By the time in 2020 this was being re-examined, one person was asking me to do one thing and Blake was asking me to do what some might read as the opposite. I was getting confused in TwitterLand. After all, I joined Twitter in August 2011, but I've been blogging since 2004, had written articles beginning in 1969, and publishers had been releasing my books from 1975 onward. 

I'm old-fashioned; I think deeply before writing. And still, in the face of ridiculous personal accusations and with an eye on distancing myself as completely as possible from Brandon/Grimstad and his repugnant beliefs, I did try to appease Blake and others by deleting the "offensive" tweets where I was purportedly "promoting" a Neo-Nazi, and by adding disclaimers on previous blog postings, as recommended, although nothing I had written promoted or even referenced Brandon's later, vile, and controversial work.

To "Hayley Stevens," who had joined Blake Smith's thread, and was celebrating getting "free coffees" in response to what she was saying in supportive response to Blake's tweets, on Twitter and her personal blog, I replied on January 1, 2021, "I am being responsive to both of your points ~ as diverse as they might be. I am surveying my output and seeing what makes sense to insert awareness keyed to focused postings that are referenced most often. If you know my output, you know I have been against fascism since 1947."

I was not being sarcastic. I was born in Norfolk, Virginia, at the end of World War II, with my abusive father still in the U.S. Navy, near the naval base. Everyone in my family had just spent the war fighting fascism in the Pacific and Nazis in Europe. My Native grandmother was killed by a white man. I was bullied by vets because I was a Vietnam War C.O. (There's more, but there will be a Part Two.)

As a person whose own family fought Fascism and Nazis on the front lines, I should be, and am, offended at the bold implication that I somehow support either. But rather than sink into the impassioned vulgarity of the vocabulary-deficient, I’m choosing to look at this critically, and while I will not forget, I will forgive.

Ms. Stevens wrote back: "Okay, I understand. I thought you were just providing that you'd always used disclaimers when this was in fact a recently added one."

By the end of the January 1, 2021, Blake Smith sent me a two-word tweet: "Thank you."

Enter "Jim Brandon"

"Jim Brandon," little did I know when I first began reading him, is more than an innocent Fortean. That is a false persona, but just as many began learning in 2020, when they did a little research, he is a neo-Nazi, Holocaust denier, and anti-Semite. I found this out through researching the life of "William Grimstad."

In many ways, Sun Tzu's advice was my path in this realm: "Keep your friends close, and your enemies closer." But this was 2020, and I apologize for not keeping some friends even closer.

So how did we get here? 

Forteans first became aware of William Grimstad after his appearance in the Spring 1978 issue of Fortean Times magazine. Grimstad wrote an essay on his findings, entitled “Fateful Fayette,” in that issue.  

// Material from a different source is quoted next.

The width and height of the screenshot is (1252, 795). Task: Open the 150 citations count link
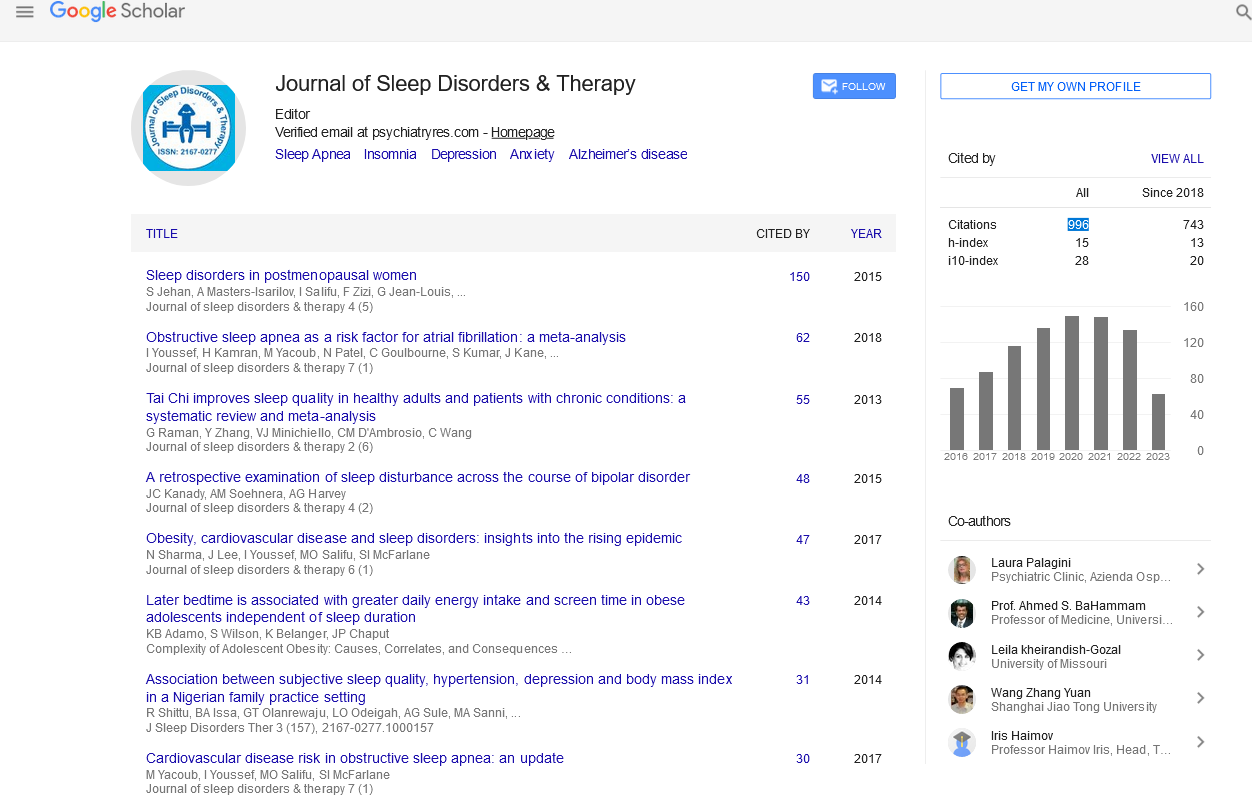(x=799, y=277)
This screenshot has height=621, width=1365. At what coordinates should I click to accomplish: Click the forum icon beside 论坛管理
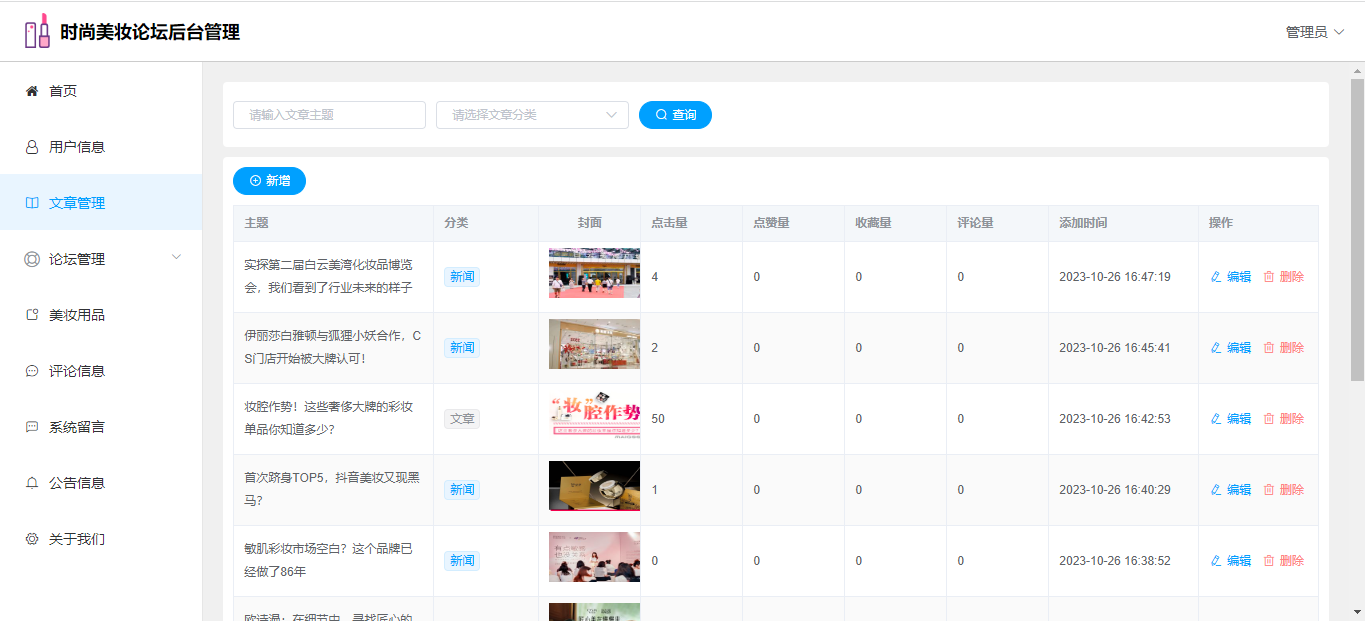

As one commentary said years later, "Since then, the subject has been expanded upon and expounded upon by many other researchers, most notably by author Loren Coleman. Coleman suggested that Lafayette visited certain places in America for symbolic and spooky reasons."

William Grimstad's "Fayette" theorizing passages were viewed as conceptual Fortean folkloric facts that are fictions or nonfictions, but, first and foremost, they were seen by me as ideas.

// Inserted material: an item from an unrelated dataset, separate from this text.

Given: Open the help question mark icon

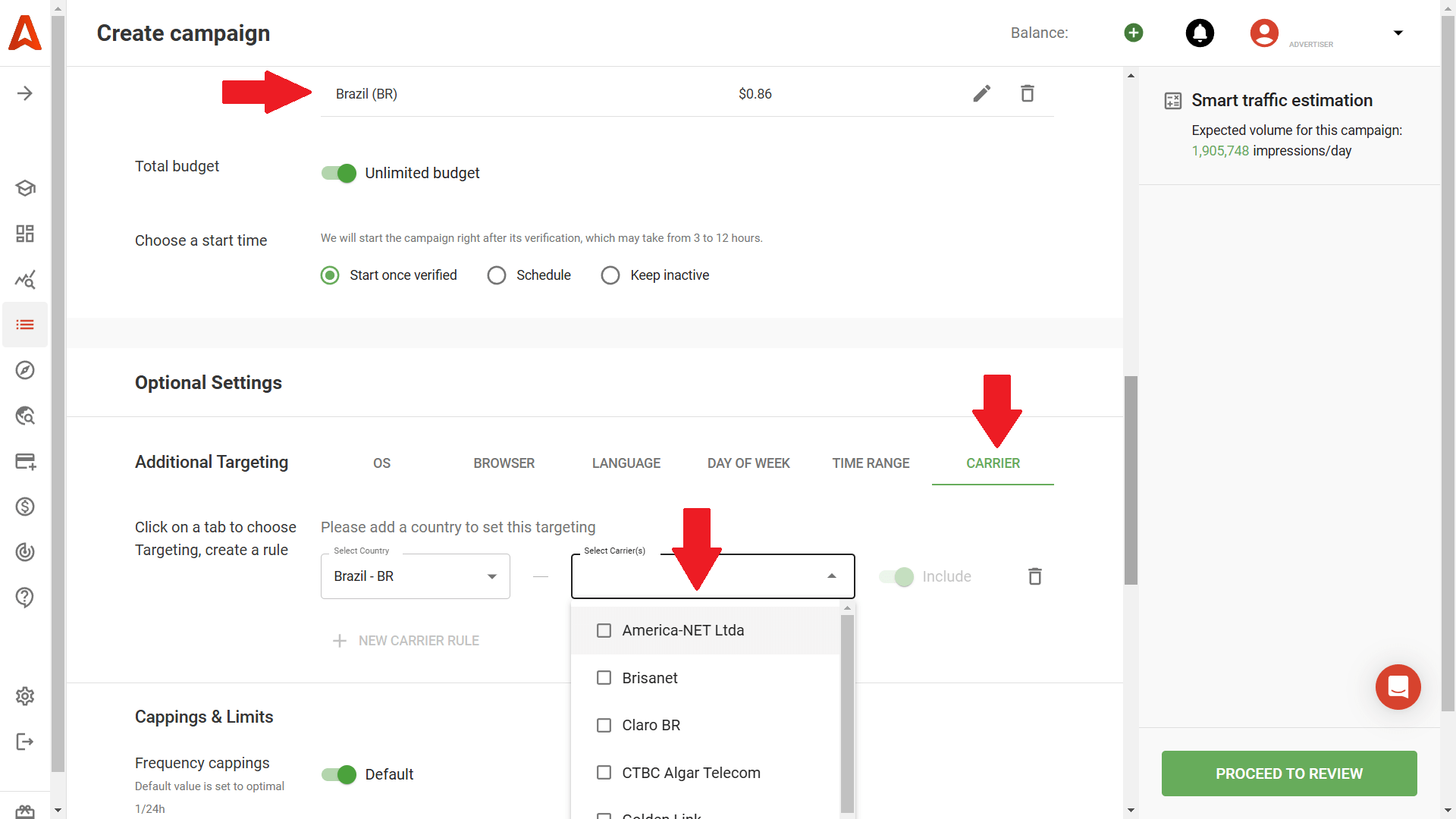Looking at the screenshot, I should [x=25, y=598].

I shortly afterward wrote an article for Fortean Times in which I saw evidence of Fortean events happening in Devil-named places.  That piece was one I had been working on for a time, long before I heard of Grimstad/Brandon.

In "Devil Names and Fortean Places," in Fortean Times, no. 29, Summer 1979, I retroactively analyzed specific locations to discover indigenous peoples and colonial settlers had named these areas after sinister entities to forewarn travelers and future homesteaders they might want to be careful in exploring and living in those spots.

I gave examples in Fortean Times and my followup re-writes of Devil-, Hockomock- (Algonquin for "devil"), Diablo-, and similarly named sites.

Grimstad's article pointed out something similar with “Fayette-named” places. The precursor namers were tied to America's founding fathers (mostly Freemasons), and the idea seemed novel.

Please note. I was not "promoting" Grimstad, but talking about examining an idea, and instead wondering about the elements of the theory, such as General Lafayette's 1824 "tour of America" when he was welcomed to Masonic lodges all over the country. This was "credit," not "praise" for an idea. It was not the "promotion" of the author.


I was young and naive about the author but started digging and found the writer - one William Grimstad, using the name Jim Brandon - wrote a book entitled Weird America (1978) and was planning a followup, The Rebirth of Pan (1983). I was in the process of getting my book Mysterious America (1983) ready for publication.  In the final editing of my 1983 book, I inserted a harshly written passage about the "Fayette Factor" (my invented alliteration) in my "Name Game" chapter, and said, frankly, read The Rebirth of Pan, to form your own opinions. 

This person’s ideas on the name game fit within my earlier correspondence I'd had with John Keel about names, in the late 1960s. These included McDaniel, Reeves/Reaves, Maddox, Allen, and Hill from Keel, and ones like Wetzel, Decatur, Hobbs, Rowan, Logan, and Coleman, from me.

By extension, I knew nothing about Brandon/Grimstad’s Holocaust denier background when he offered to give me his Pan book 38 years ago, which he had autographed. Blake Smith’s 2020 quip about “not wanting to meet with a Holocaust denier” is temporally out-of-context.

When I learned of Grimstad’s background as a far-right supporter, revisionist, Holocaust denier, and more, I was horrified. Realizing I could not rehabilitate him, at all, I felt I could cherry-pick his “Fateful Fayette” ideas and decided to interpret what I wanted of his Fortean notions as the “Fayette Factor.”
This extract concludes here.